Comment 10 Marcos H. Woehrmann 2008-07-09 07:07:10 UTC

Created attachment 4195 [details]
3661749.PDF

Another file, from a different customer, exhibiting the same symptoms.

Comment 11 Marcos H. Woehrmann 2008-07-09 08:26:57 UTC

This bug is related to bug 689956.

Comment 12 Marcos H. Woehrmann 2008-08-19 11:50:09 UTC

Created attachment 4291 [details]
120107_PO.pdf

Another file, from a different customer, that shows the same error:

Substituting CID font resource/Adobe-Identity for /Arial.
Error: /undefinedresource in findresource

Comment 13 Rowland Gosling 2008-10-07 14:43:26 UTC

We just solved our problem with Arial.y. Turns out GS doesn't like the Semi-Bold
attribute in Microsoft SQL Server Reporting Services. We set the font to plain
'Arial' and everything works swimmingly.

I suspect a number of reports I'm seeing may have a similar problem.

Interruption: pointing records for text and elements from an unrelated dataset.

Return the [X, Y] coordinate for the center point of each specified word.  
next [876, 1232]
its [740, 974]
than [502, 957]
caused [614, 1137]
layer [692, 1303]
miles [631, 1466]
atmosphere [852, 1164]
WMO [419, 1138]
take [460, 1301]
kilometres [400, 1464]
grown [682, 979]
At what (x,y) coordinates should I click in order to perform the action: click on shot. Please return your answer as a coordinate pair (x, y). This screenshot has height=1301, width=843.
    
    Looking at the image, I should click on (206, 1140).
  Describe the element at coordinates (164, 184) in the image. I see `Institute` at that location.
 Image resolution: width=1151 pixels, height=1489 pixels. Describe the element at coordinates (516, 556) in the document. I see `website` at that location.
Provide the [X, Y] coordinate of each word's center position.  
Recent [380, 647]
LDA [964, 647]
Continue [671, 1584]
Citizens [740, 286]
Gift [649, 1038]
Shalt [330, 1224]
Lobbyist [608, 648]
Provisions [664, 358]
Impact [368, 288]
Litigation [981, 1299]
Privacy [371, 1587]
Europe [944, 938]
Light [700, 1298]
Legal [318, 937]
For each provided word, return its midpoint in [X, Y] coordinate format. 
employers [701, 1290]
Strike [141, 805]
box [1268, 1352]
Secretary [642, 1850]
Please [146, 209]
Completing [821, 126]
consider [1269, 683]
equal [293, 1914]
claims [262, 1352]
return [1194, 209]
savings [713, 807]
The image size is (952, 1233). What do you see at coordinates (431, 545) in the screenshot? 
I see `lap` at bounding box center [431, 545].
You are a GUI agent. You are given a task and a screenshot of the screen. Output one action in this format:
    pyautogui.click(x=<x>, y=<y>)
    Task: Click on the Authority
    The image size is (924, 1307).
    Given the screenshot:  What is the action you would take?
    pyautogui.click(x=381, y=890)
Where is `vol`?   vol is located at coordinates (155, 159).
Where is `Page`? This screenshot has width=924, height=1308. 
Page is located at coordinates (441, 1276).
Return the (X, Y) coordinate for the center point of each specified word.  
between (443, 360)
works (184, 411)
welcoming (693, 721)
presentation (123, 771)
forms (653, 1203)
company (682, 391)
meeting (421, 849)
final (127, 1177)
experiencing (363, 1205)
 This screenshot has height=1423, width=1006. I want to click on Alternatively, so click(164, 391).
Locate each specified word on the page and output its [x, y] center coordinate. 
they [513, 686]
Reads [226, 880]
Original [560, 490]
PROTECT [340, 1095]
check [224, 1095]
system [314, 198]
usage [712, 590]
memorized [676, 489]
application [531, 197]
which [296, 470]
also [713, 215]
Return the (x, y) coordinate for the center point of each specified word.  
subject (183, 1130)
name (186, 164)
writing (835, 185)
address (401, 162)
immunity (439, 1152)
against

Comment 14 Alex Cherepanov 2008-12-16 10:04:54 UTC

The observation that the bug depends on the selected fonts may help
to narrow the problem.
We also need to look into approach suggested by the comment #8.

Comment 15 Ken Sharp 2009-06-30 05:17:46 UTC


*** This bug has been marked as a duplicate of 688515 ***

Comment 16 Marcos H. Woehrmann 2011-09-18 21:47:30 UTC

Changing customer bugs that have been resolved more than a year ago to closed.